Auch in Deutschland steht der Einsatz des Biogases vor einer ungewissen Zukunft. Anfang Juli hat der Bundestag die Reform der Erneuerbaren-Energien-Gesetzes (EEG) beschlossen, die zwar auch ab 2017 Strom aus Biogas fördert. Mit einer Vergütung von 14 bis 16 Cent je Kilowattstunde fielen die Zuschüsse aber so niedrig aus, dass sich nach Ansicht von Kritikern gerade der Einsatz ökologisch sinnvoller Reststoffe nur schwer rechnet.

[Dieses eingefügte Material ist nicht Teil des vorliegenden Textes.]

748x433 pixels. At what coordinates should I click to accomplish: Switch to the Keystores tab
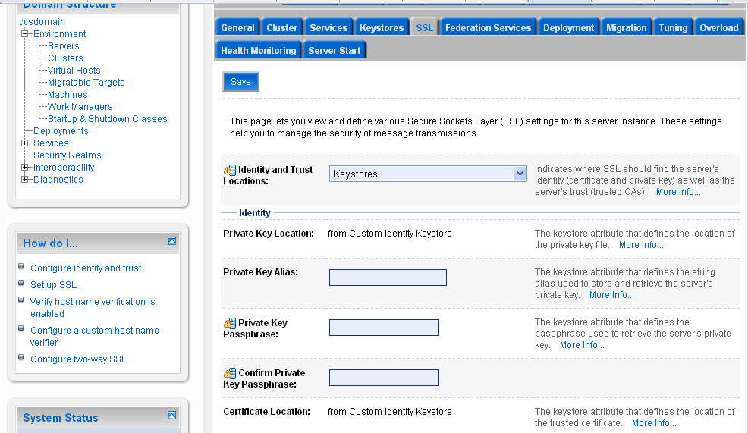click(x=382, y=28)
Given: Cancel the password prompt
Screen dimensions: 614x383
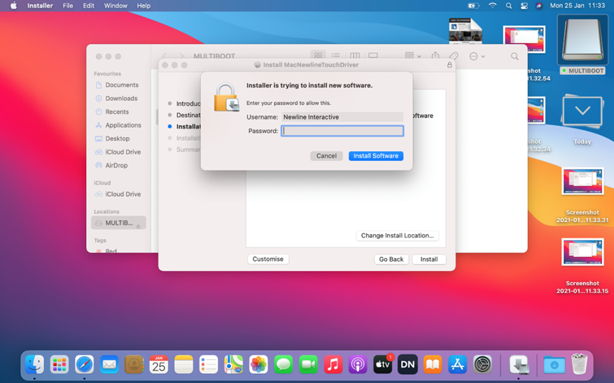Looking at the screenshot, I should point(326,156).
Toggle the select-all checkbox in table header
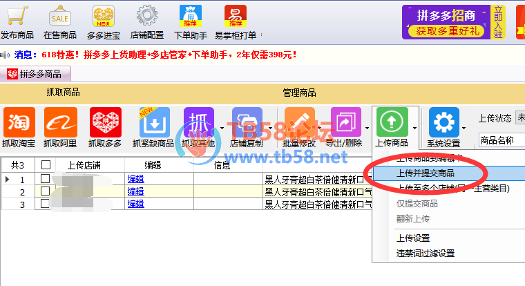This screenshot has height=286, width=525. pos(46,165)

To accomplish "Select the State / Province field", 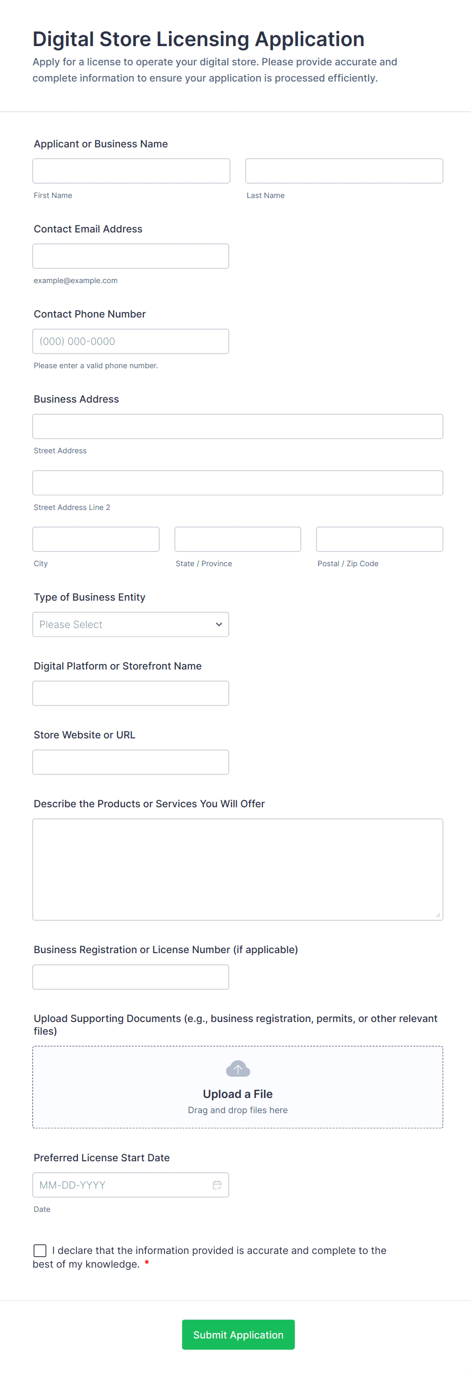I will click(238, 539).
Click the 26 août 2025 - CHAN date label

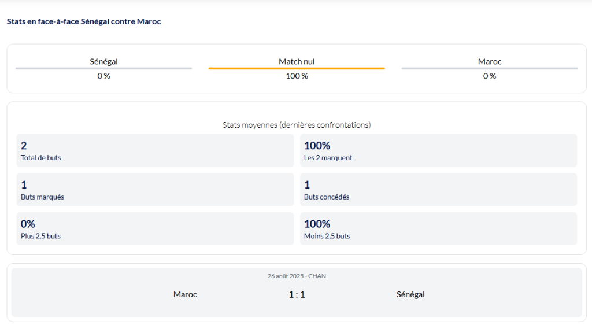click(297, 276)
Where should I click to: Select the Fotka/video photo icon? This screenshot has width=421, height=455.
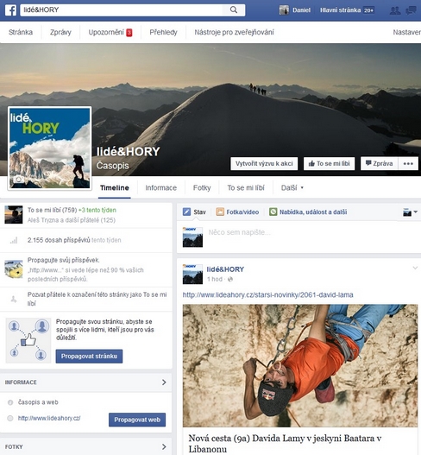220,212
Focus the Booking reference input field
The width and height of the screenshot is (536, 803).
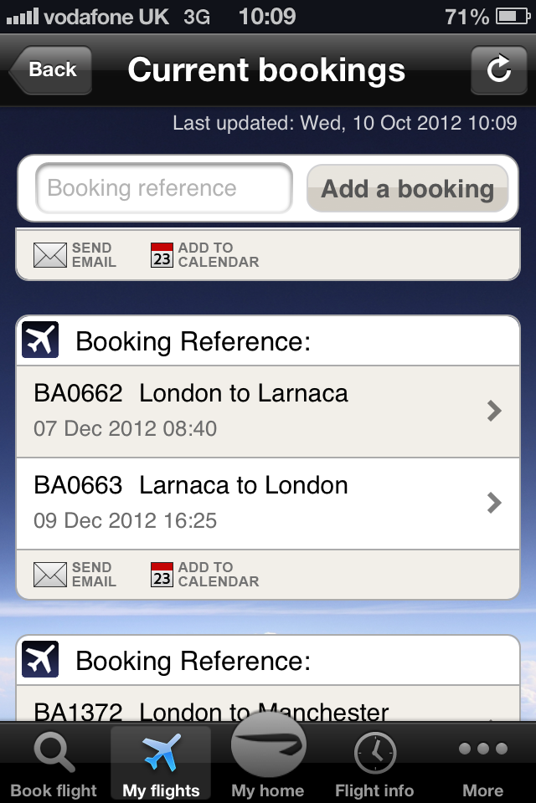(164, 188)
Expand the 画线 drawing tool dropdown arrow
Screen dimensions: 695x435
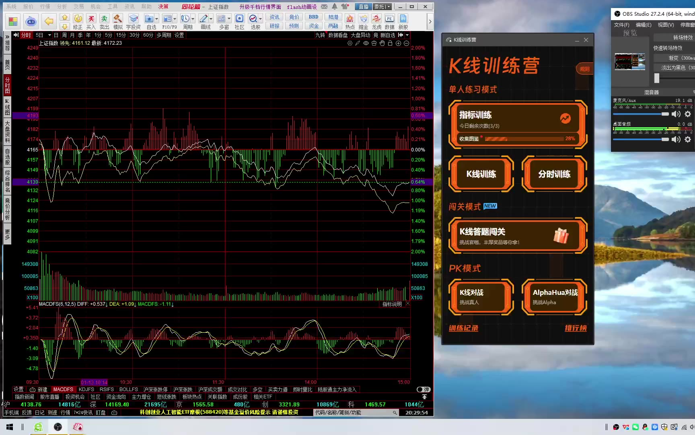pyautogui.click(x=211, y=19)
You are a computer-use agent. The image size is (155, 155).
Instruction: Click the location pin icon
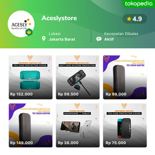coord(44,38)
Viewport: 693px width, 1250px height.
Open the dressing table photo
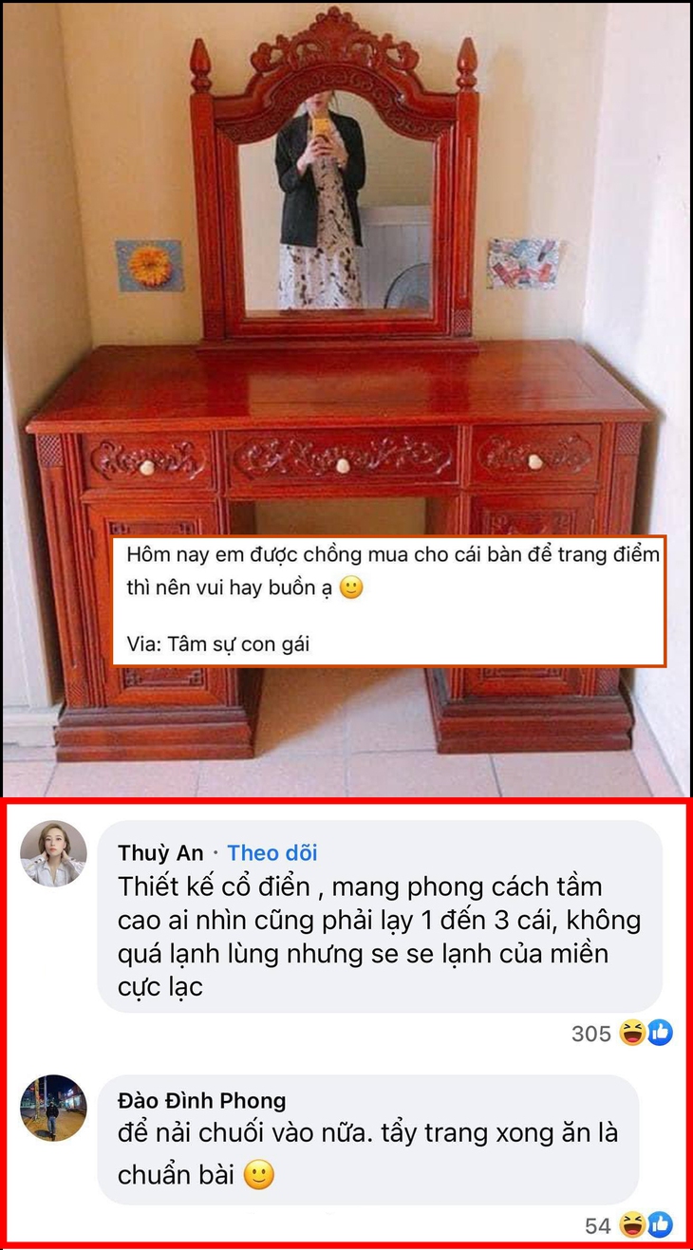347,400
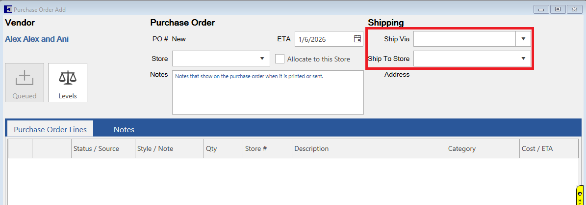The height and width of the screenshot is (205, 586).
Task: Click the Description column header
Action: pyautogui.click(x=311, y=148)
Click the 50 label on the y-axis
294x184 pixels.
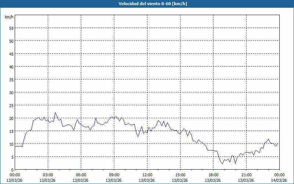(x=11, y=41)
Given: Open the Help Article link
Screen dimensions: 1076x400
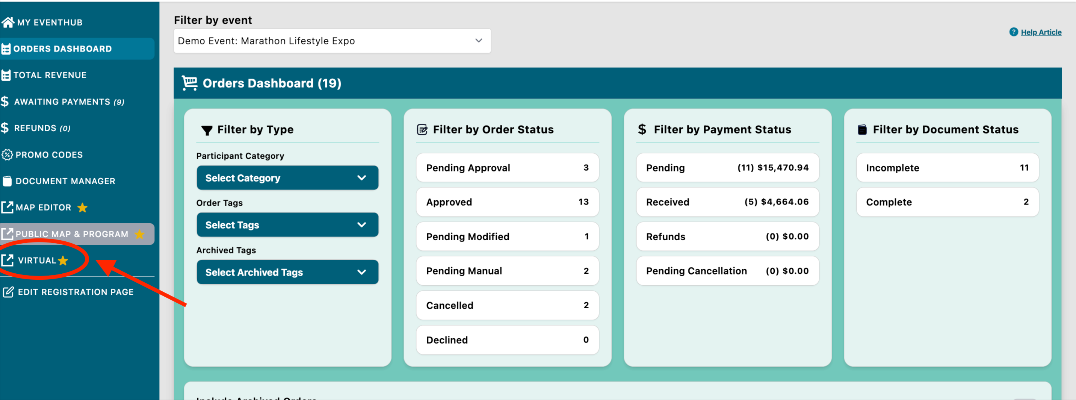Looking at the screenshot, I should 1040,32.
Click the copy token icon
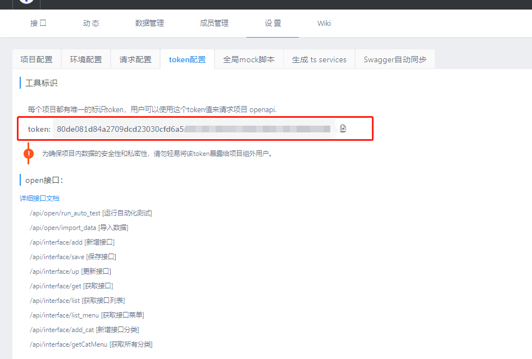Image resolution: width=532 pixels, height=359 pixels. tap(343, 128)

Ökologische Alternativen, ungenutzte Potenziale

"Das neue EEG ist kontraproduktiv, weil es die Betriebe unter einen solchen Wettbewerbsdruck setzt, dass außer Mais für keinen anderen Einsatzstoff Konkurrenzfähigkeit besteht", sagt die rheinland-pfälzische Umweltministerin Ulrike Höfken. Die Krux am Mais: kein anderer Biorohstoff erzeugt eine solch hohe Menge an Biogas. Zugleich ist das Lebens- und Futtermittel auch wegen des Bedarfs an Ackerfläche zum Anbau als Rohstoff umstritten.

Maiskolben auf Feld (Foto: Patrick Pleul).
Mais eignet sich wie kein anderer Biorohstoff für die Herstellung von Biogas - doch der Einsatz ist umstrittenBild: picture-alliance/ZB

Im neuen EEG sind nur noch maximal 50 Prozent Mais in Biogasanlagen erlaubt. Doch weil die übrigen Einsatzstoffe bisher noch in kleinen Volumina und damit zu höheren Preisen produziert werden müssen, droht ihnen laut Höfken ein Nischendasein. Dabei geht es um Energiepflanzen wie Miscanthus, Ackergras und insbesondere das Kleegras, das für Höfken wegen seiner positiven Bodeneigenschaften zu den "ökologischsten Formen der Biogaserzeugung" zählt und "nicht mehr unterstützt wird".

Daneben bieten auch Wirtschaftsdünger wie Gülle und Mist noch reichlich Potenzial. Bisher, so die Grünenpolitikerin, würden in Deutschland davon erst 20 Prozent genutzt. Bei den Bioabfällen liege die Quote bei 33 Prozent. Das Land versuche in einem Projekt, einen Teil davon nutzbar zu machen und damit zugleich die Umwelt zu entlasten.

Option für stabile Energiewende

Zwar hat die EU bisher keine Ziele zum Ausbau des Biostroms ab 2020 abgegeben. Doch für die weitere Stärkung der regenerativen Energien in Europa kann die aus den Pflanzen gewonnene Elektrizität eine wichtige Aufgabe übernehmen. Denn anders als Windkraft und Photovoltaik - die abhängig von der Wetterlage sind - kann Biogas als gespeicherte Energie immer dann zu Strom umgewandelt werden, wenn er gebraucht wird.

Zum Gelingen einer umfassenden Energiewende wird die EU kaum auf Öko-Quellen mit dieser Puffer-Eigenschaft verzichten können. Daneben bietet Biogas der EU-Klimapolitik noch eine weitere Option. Es kann zu Biomethan aufbereitet und damit zu einer Alternative für Erdgas und den Mobilitätssektor werden.